Working on forwarding syslog protocol log message to syslong-ng server.
I've got the configuration file in place but log location /var/log/meraki.log isn't recording any events/alerts.
server selinux is permissions and netstat shows its listention on 514. Meraki reporting syslog is setup correctly using ip and default 514
When i run packet capture using tcpdump, server is receiving messages, but none are being recorded in path defined on the syslog-ng.conf file
Any input is appreciated.
I've given it a go before but service will not start when using filter f_meraki { facility(meraki); };
Per journal log it seems to get stuck at that configuration.
Sample configs
source s_ext_udp_15146 {
udp(so_rcvbuf(1073741823) log_fetch_limit(10000) port(15146));
};
filter f_meraki { facility(local0) };
log {
source(s_ext_udp_15146);
filter(f_meraki);
destination(d_meraki);
};
destination d_meraki {
file("/logpartition/logs/meraki/$HOST/$YEAR/$MONTH/$DAY/meraki-$YEAR-$MONTH-$DAY"
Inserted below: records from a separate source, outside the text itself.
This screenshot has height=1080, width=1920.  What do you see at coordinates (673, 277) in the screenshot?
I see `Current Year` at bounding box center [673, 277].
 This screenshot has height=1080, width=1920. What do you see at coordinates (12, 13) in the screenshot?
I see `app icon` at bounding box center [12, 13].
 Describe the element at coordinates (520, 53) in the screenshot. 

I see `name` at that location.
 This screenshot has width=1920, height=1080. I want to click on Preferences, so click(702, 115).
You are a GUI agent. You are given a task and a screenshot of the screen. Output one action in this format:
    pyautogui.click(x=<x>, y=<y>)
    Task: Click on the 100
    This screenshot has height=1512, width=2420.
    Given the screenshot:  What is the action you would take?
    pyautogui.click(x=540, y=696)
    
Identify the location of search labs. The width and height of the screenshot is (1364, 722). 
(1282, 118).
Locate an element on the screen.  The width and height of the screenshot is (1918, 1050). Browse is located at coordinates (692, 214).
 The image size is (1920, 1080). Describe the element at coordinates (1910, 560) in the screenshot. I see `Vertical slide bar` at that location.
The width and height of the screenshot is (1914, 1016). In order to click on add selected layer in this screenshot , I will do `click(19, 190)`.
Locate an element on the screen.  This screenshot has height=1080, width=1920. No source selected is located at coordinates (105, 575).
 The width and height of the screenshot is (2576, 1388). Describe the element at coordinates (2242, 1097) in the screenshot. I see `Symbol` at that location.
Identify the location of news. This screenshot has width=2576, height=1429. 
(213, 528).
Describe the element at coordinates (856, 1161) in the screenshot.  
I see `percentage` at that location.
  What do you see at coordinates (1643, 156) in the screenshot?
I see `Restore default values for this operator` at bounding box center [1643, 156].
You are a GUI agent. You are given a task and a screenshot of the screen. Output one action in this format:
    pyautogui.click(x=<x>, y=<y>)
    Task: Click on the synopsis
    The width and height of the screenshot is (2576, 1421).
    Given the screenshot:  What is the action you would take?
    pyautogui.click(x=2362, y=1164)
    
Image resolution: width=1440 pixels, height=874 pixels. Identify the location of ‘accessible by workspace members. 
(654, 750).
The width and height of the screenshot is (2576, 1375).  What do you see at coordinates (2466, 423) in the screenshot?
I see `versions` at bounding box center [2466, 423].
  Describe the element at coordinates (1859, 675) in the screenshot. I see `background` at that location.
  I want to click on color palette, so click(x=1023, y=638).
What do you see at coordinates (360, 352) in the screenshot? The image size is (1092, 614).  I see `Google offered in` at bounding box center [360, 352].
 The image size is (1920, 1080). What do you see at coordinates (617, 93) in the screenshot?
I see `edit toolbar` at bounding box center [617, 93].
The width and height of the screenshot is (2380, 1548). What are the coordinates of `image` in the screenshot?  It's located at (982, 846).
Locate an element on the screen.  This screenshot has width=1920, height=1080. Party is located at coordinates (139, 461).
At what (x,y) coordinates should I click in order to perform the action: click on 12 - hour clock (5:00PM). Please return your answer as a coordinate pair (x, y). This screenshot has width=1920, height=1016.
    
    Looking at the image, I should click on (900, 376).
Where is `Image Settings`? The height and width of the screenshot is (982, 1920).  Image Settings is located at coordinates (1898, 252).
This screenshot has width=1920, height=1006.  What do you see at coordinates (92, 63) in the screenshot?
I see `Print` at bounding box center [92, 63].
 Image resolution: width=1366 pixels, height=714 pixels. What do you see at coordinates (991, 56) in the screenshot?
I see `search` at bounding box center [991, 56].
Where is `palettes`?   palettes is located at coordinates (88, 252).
owner(root) group(adm) perm(0640) dir_perm(0751) dir_group(adm) create_dirs(yes) template("$ISODATE $HOST $MSGHDR$MSGONLY\n"));
};
>port(15146))
It should be using port 500.
>It should be using port 500.
514 I think. or it can be changed in Meraki side to match 15146
Yea, i matched to what was setup on meraki 514... No dice... tail -f /var/log/meraki.log file still shows 0 bytes.. No writes
Is there a host-based firewall running on the server?
iptables inactive
selinux permissive
firewalld.service inactive
That seems to indicate the trouble is server side. Can you check anything else on the server?
For a sanity check you could use papertrailapp.com it is a free cloud syslog server and pretty quick and easy to configure and test with, if nothing else.
I hope you configured Syslog with the right configuration as described in Scenario 3 - Reachable via AutoVPN
Check this article as well, if you are inline with the configurations
https://snehpatel.com/index.php/2019/09/11/configuring-syslog-in-meraki-device/
The first url is for defined host IPs.
I'm sending from meraki cloud dashboard configuration page. Logs are hitting the server, it just not getting logged where I need them to be stored.
The second url you mentioned I keep running into following syntax error when restarting the service on the server.
filter f_meraki { facility(meraki); };
In that example, the author used "meraki" as a facility. There's no such thing.
Meraki defaults to local0 for the facility and this is not something that can be changed.